Text section -
## Start

Univeristy of Arizona planetary scientists on Sept. 25 will celebrate the 20th anniversary of the first automatic discovery of a near-Earth asteroid using computer software.
David Rabinowitz, then a UA astronomer and now a research scientist at the Yale Center for Astronomy and Astrophysics, designed the software, and Spacewatch, the UA asteroid-tracking team, found the asteroid. The software used to make the discovery in 1990 was called the Moving Object Detection Program, or MODP, and was modeled after the original program designed by UA astronomer Jim Scotti.
Since then, Spacewatch has found hundreds of asteroids using this technology, building knowledge about the early solar system and objects that could in the future come close enough to hit the Earth.
How does MODP work? Like planets, asteroids reflect sunlight, making them appear as small bright objects. The computer compares the positions of objects in a sequence of images and flags any object that moves relative to the other objects. Since stars don't change position relative to each other, movement could indicate an asteroid. Longer image exposure times allow the motion of some fast-moving objects to leave trails on the image, which also indicate that the object is moving relative to the position of surrounding stars.
"We take three images of the same place in the sky at intervals of minutes to tens of minutes," said Robert McMillan, the principal investigator of Spacewatch. "The computer examines the images first for stars, whose positions don't change from one look to the next. Images that look like stars or slightly trailed stars that move during the observation interval are flagged by the software as candidates for solar system objects and presented to the observer for review."
The astronomers compare the computer-select objects with those already catalogued to see if the trajectory, size and brightness match up with a known object. If no match is found, the new discovery is listed by the International Astronomical Union's Minor Planet Center, or MPC, in Cambridge, Mass. The community of observers tracks the asteroid until the MPC considers its orbit to be definitive. At that time it is assigned a permanent number in a sequence of nearly 247,000 objects catalogued since 1801.
No. 11,885 of that sequence was the landmark discovery for UA astronomers. On Sept. 25, 1990, Scotti was observing with the 0.9-meter telescope on Kitt Peak when MODP flagged an object for him to analyze. Because main-belt asteroids move relatively slowly, speed is one indication of a near-Earth asteroid, or NEA, which helped to recognize the discovery.
Scotti still had to wait until daybreak to rewind the tape and reread the images to be certain of what he found. The discovery made a big impression on the team. "I think we were pretty excited," said Scotti. "It was our first automatically-detected NEA using MODP. It became 1990 SS."
NEAs are objects whose orbits approach the orbit of the Earth. Most NEAs originate in the asteroid belt between the orbits of Mars and Jupiter. Perturbations in the asteroids' orbits caused by heat from the sun that is unevenly re-radiated off the asteroids' surfaces can cause them to drift into resonances with the orbital period of Jupiter. This in turn causes their orbits to change enough to cross into the region of the inner planets. The process takes millions of years, which means that if the team were to find all of the asteroids, there wouldn't be new ones to discover anytime soon.

## End

Recorded information -

## Start

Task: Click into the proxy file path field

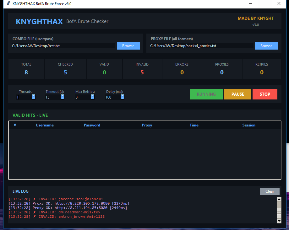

## End

What you need to do - In the text on Spacewatch's asteroid-detection software, which telescope was Scotti observing with on Sept. 25, 1990?

Complete response - The 0.9-meter telescope on Kitt Peak.